I got home about 3:15ish from Forest Grove Rehab and Care Center, Room 44A. I spent multiple hours with Susie, got lunch, and came back. There was a chance that the staff there had managed to schedule a hospice nurse to come. The Legacy folks had called me in the morning and informed me that despite the whole week going by, they did not service the Forest Grove area, and I would have to start over with a new agency that I would have to find on my own. I was a bit unhappy with the Legacy folks as I pointed out that they wasted a week and that despite the fact they do not do Forest Grove, Susie was to reside home, which is not Forest Grove. Logic suggests all they had to do was drive out a few more miles for the interview, and then Susie would move back to their coverage area. That logic or exception did not change their refusal to help. They did call the Rehab nursing director, Judy, and Judy then started the paperwork there in Forest Grove with another hospice group they work with.

Judy and Pre, Susie’s head nurse, started immediately on the paperwork and process to get Susie supported by Bristol Hospice. A group that Judy and Pre know and they said are just amazing. They hoped the paperwork would get processed soon. I thus stayed late as I might get a late hospice nurse in. Did not happen, but Friday may still work.
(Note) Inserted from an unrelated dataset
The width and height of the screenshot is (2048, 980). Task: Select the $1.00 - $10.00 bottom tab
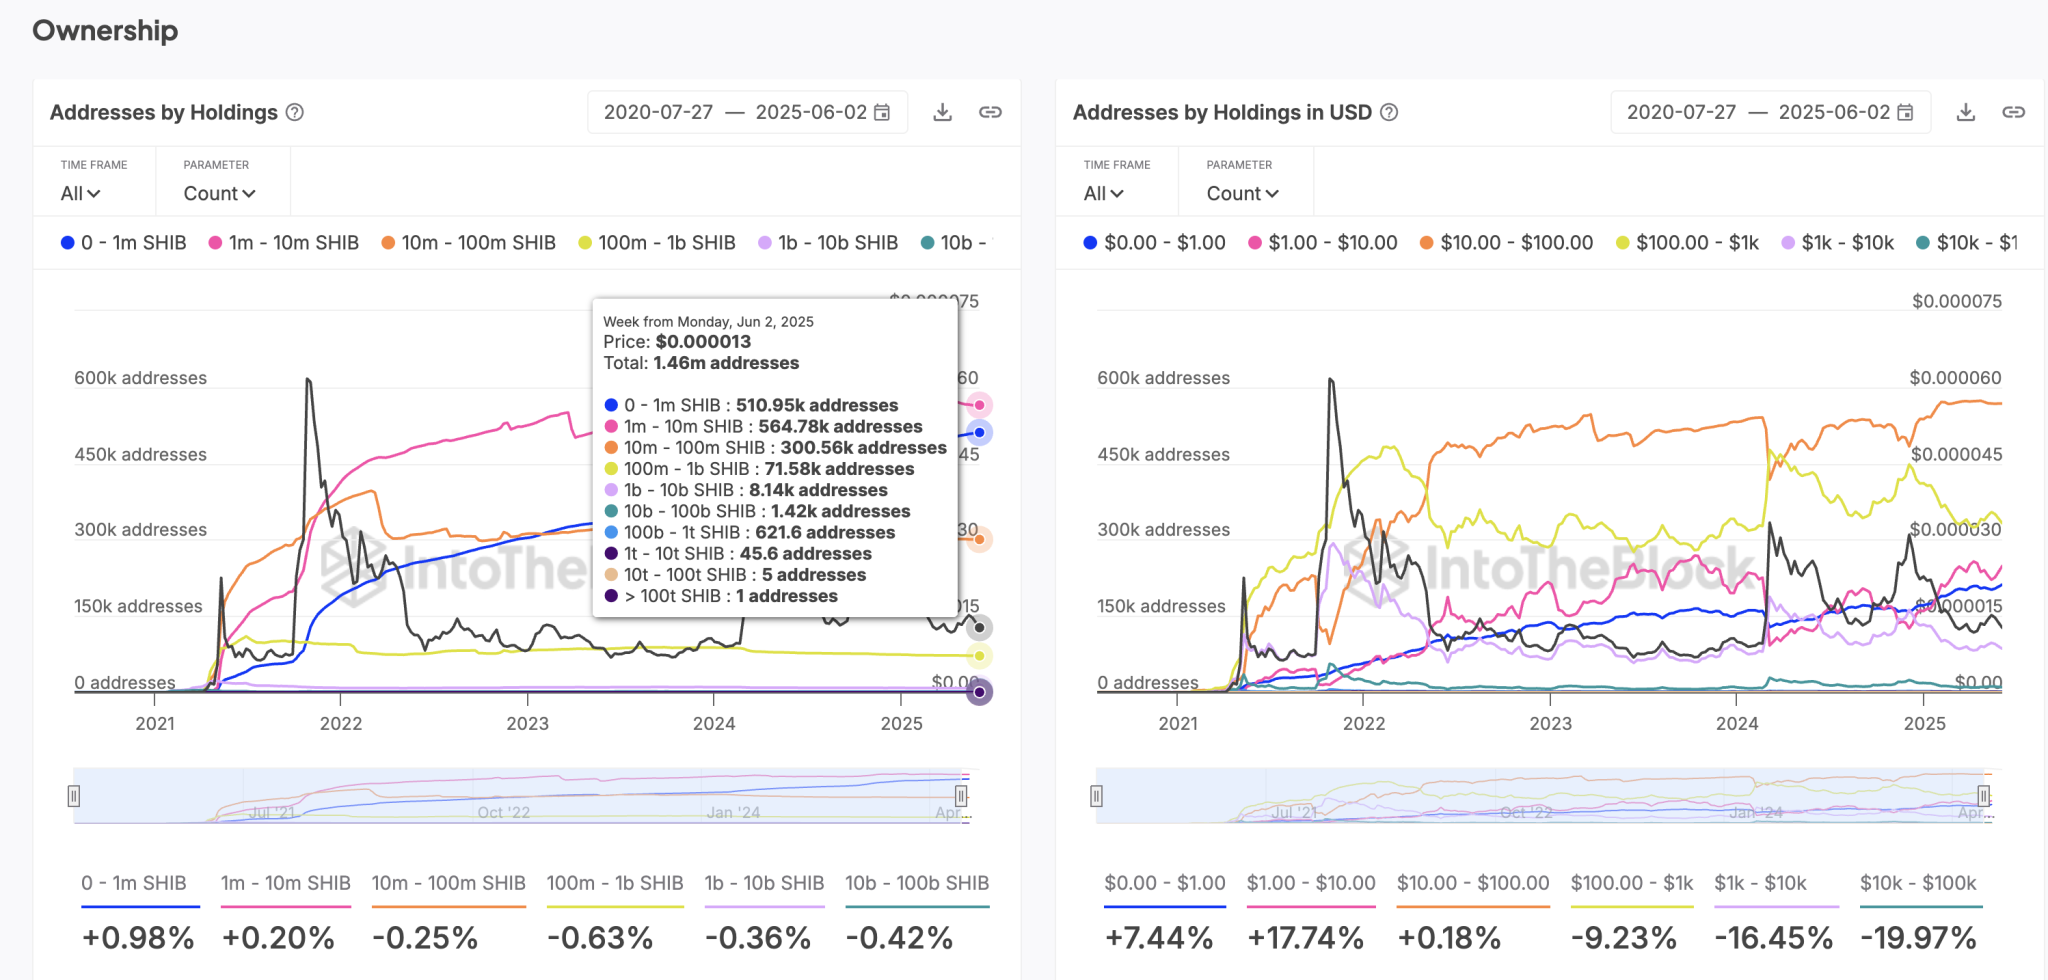tap(1310, 883)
Moving backward to before lunch, I am now getting there in Forrest Grove about 11ish as I need to take my pills with food at precisely 10AM. Susie was still sleeping but was dressed in a clean shirt and was comfortable without pain.

Susie chatted via FaceTime with her mother Leta and then with her aunts and uncles in North Carolina via FaceTime. Gene, Glenda, and Joyce were happy to see and talk to Susie.

Susie and I watched a 2001 Elton John made-for-BBC concert on YouTube. Susie softly sang along. She was tired, and I let her sleep for an hour. She was so happy that I was there when she woke, something that had not happened in a few months!

I watered her plants when I got there about 11AM, still going backward, and she was thrilled to see me. Her nurse said that Susie just lights up when I come in. I try to be there every day.

I drove there about 10:20ish, and the drive there (and back) was absent the usual jokers, and I made good time. Not sure why driving is better on Thursday, but I did pass two wrecks (who hits a bus?) on the way home. All looked like low-speed wrecks, the damage showing that folks must have turned into someone or gotten in the way.

Still moving backward on the day, the morning started at 7ish and went slow writing a blog and having breakfast later. It is nice to not have that crushing anemia and surgery-induced exhaustion suddenly slow me.

I got a note from my chemotherapy doctor explaining that I should, with only four cycles, not have to endure the loss of dexterity from nerve damage.

I was up and going about 7ish now, taking an extra 30 minutes of sleep. I was still awake at 5ish and then 6ish and fell dead asleep just in time for my iPhone to make me restart being awake again.